Sam Cooper joins Jason James of BNN to uncover how RCMP resistance to U.S. intelligence sharing, entrenched cartel financiers, and the Cameron Ortis betrayal expose Canada as a weak link

VANCOUVER — In today’s Bureau podcast, Sam Cooper joins Jason James of BNN to probe the causes of RCMP non-cooperation before a U.S. Treasury sanction forced Canada’s police to investigate the Falkland superlab. The massive site in British Columbia contained enough precursor chemicals to manufacture 95 million lethal doses of fentanyl, exposing Canada’s deep links to Chinese and Mexican cartel networks.

Sam traces how the case connects to decades of failures in Ottawa: RCMP resistance to joint investigations and U.S. intelligence sharing; entrenched cartel financiers from China working with Mexican lab operators and distributors; Iran-linked laundering and trafficking and terror-financing actors; and Indian crime groups dominating Canada’s transportation infrastructure.

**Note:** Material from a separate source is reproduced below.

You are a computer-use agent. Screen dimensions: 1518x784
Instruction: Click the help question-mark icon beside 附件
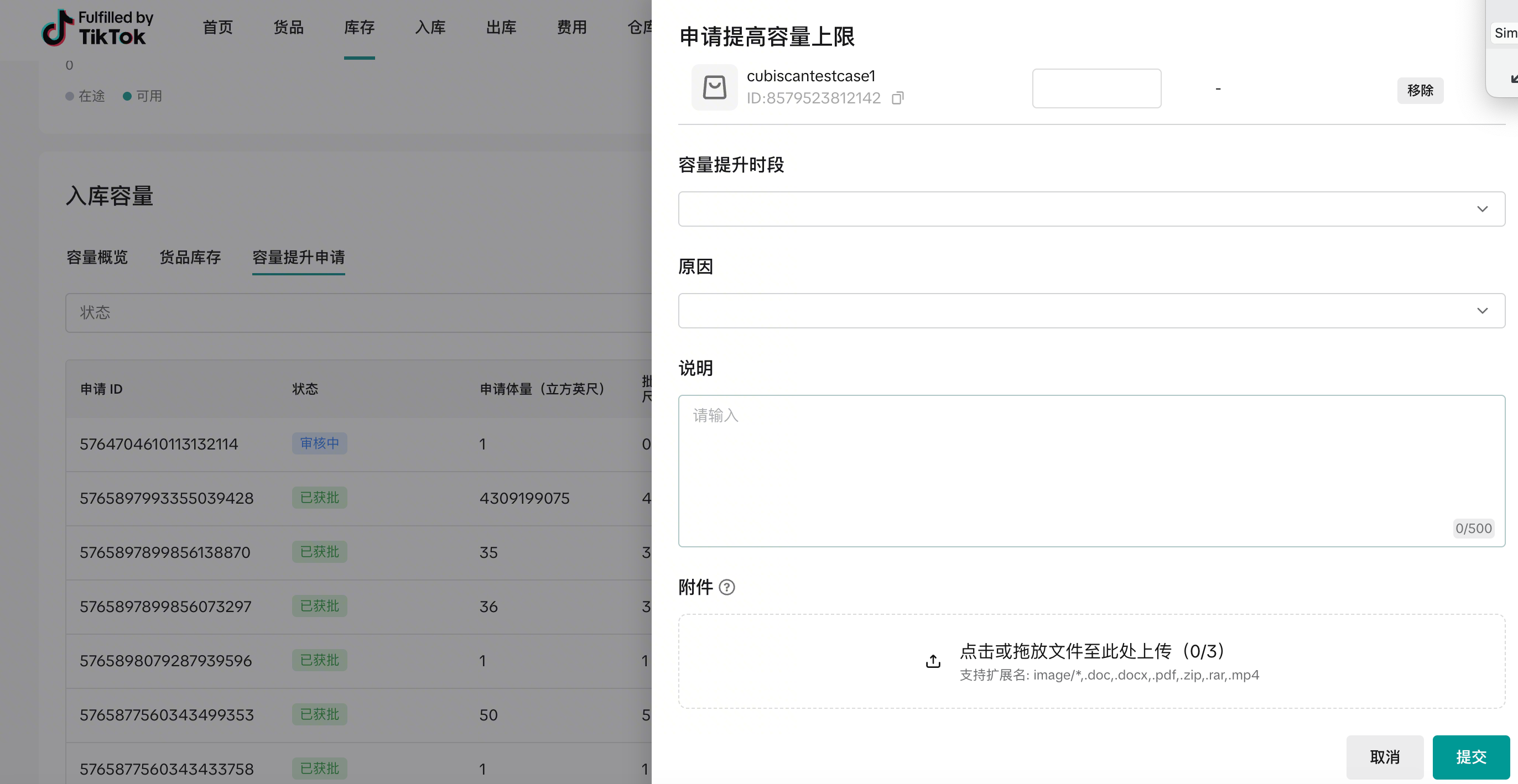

The discussion turns to the Cameron Ortis scandal, where the former RCMP intelligence chief was convicted of selling Five Eyes secrets to some of the very Vancouver-based Sinaloa Cartel and Iranian threat networks tied to the Falkland case. For Washington, the broader concern goes beyond legal loopholes — it points to possible corruption or high-level cover for foreign threat actors operating inside Canada.